Finally, the denial of poverty in our lives- insofar as it impacts us– is merely the expression that it is not our problem.  Whether we are a compassionate people or not, we can too easily defer the issue of the poor by touting our own good fortunes in the face of the poor, by relegating the problem to the poor alone.  It is far easier to conjure a sense of compassion in the fantasies of literature, as in Dickens’ “A Christmas Carol” than in our real lives.  We can see the tragedy of an Ebeneezer Scrooge as he coldly turns his back on what he deems “the surplus population” of the poor at Christmas; it is much more difficult to recognize our own indifferences to a matter which impacts all of us, whether we choose to recognize it or not.

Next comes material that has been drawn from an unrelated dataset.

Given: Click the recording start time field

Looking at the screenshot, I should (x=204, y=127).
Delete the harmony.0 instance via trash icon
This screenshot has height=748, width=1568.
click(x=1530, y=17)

The calendar reminds us that we’re approaching Fall once again, when students of all ages return to their academic lives.  High school and college campuses are coming to life.  As I overhear the shouts of energy today on the campus behind my home, I wonder about what they are about to learn.   I know that upcoming classes will explore economic theories, social constructs and geopolitical analyses relating to our world.  I can only hope that there will be as much emphasis on the causes of continued poverty that reside within each of us.  For if those who have the capacity and the resources to address the disgrace of poverty do not do so, then we are all subject to a re-thinking about who truly constitutes the surplus population….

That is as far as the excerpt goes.